WelCom atto secondo. Riparte il bando che la Fondazione Manodori ha indetto lo scorso anno a sostegno di iniziative per le nuove povertà.
Un milione di euro in tre anni per migliorare la qualità della vita nella nostra provincia individuando servizi innovativi per il welfare. WelCom si pone l’obiettivo di progettare e gestire in modo condiviso una serie di attività che possano rispondere ad esigenze, nate anche dal perdurare della crisi economica, per cui la Fondazione ha messo a disposizione un primo finanziamento di 300.000 euro nel 2017.
Di particolare attualità i temi su cui si lavorerà quest’anno. Su una linea che collega il sociale all’economico, l’obiettivo sarà individuare progetti per incentivare i legami sociali in grado di generare valore economico e attività economiche capaci di potenziare il welfare del territorio.
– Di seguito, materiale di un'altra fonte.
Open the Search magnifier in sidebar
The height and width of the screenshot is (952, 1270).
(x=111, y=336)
A questo scopo, la Fondazione Manodori il 6 e il 23 febbraio organizzerà due incontri di approfondimento, invitando rappresentanti di enti ed istituzioni, del terzo settore, del mondo delle imprese a confrontarsi con esperti e con chi ha già messo in atto buone pratiche in quest’ambito in altri territori.

“Con la seconda fase di WelCom – ha detto Gianni Borghi, presidente della Fondazione Manodori – si affronteranno le dinamiche sociali connesse all’ambito economico. Si apre quindi una prospettiva nuova anche per la Fondazione Manodori e verranno coinvolte tutte le forze in campo per individuare percorsi coerenti con un contesto sociale in rapida evoluzione”.
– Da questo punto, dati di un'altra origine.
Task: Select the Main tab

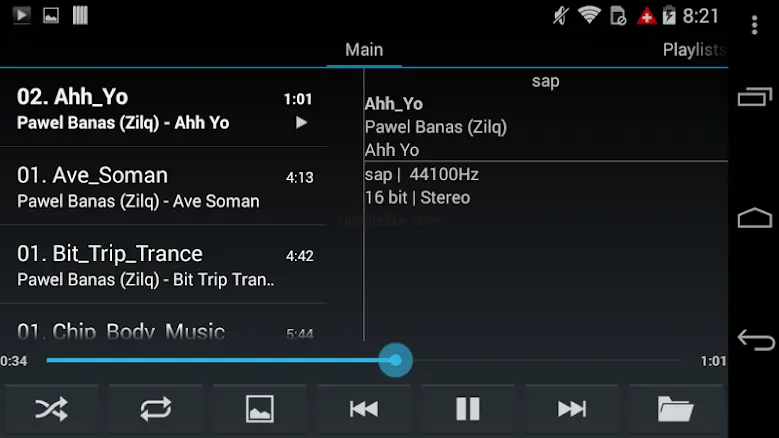Action: [x=364, y=50]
Il primo incontro ‘Dal welfare aziendale al welfare di comunità’ sarà centrato su esperienze di welfare nato da contesti aziendali.

“Siamo interessati ad esplorare una visione ampia di welfare comunitario – spiega Riccardo Faietti, consigliere della Manodori – interventi e azioni che prevedano il coinvolgimento di numerosi soggetti del territorio, profit e no profit, privati e pubblici. Una riflessione e una costruzione condivisa che parta dall’analisi del bisogno per approdare ad idee e proposte innovative”.

Il secondo ‘Attivattori. Generatività di energie di comunità. Enti del terzo settore ed enti locali come leve per lo sviluppo di micro azioni di rigenerazione sociale’ avrà come focus l’utilità, anche economica, per le famiglie generata da esperienze create per favorire i legami sociali.

“Con questo percorso – conclude Gino Mazzoli, consigliere – intendiamo promuovere il potenziale valore sociale ed economico che può nascere dai rapporti di prossimità tra i cittadini. Da qui nasce l’interesse ad accompagnare la costruzione di reti fiduciarie, supportare la proattività e la disponibilità nei cittadini, soprattutto in quelli non già impegnati sul piano sociale e politico, a mettere a disposizione tempo, energia, passione e intelligenza per collaborare alla gestione di attività utili per sé e per altri”.

Sempre su questi temi si aprirà in marzo una chiamata di idee, per cui enti e realtà del territorio potranno presentare proposte che verranno poi sviluppate in laboratori di progettazione.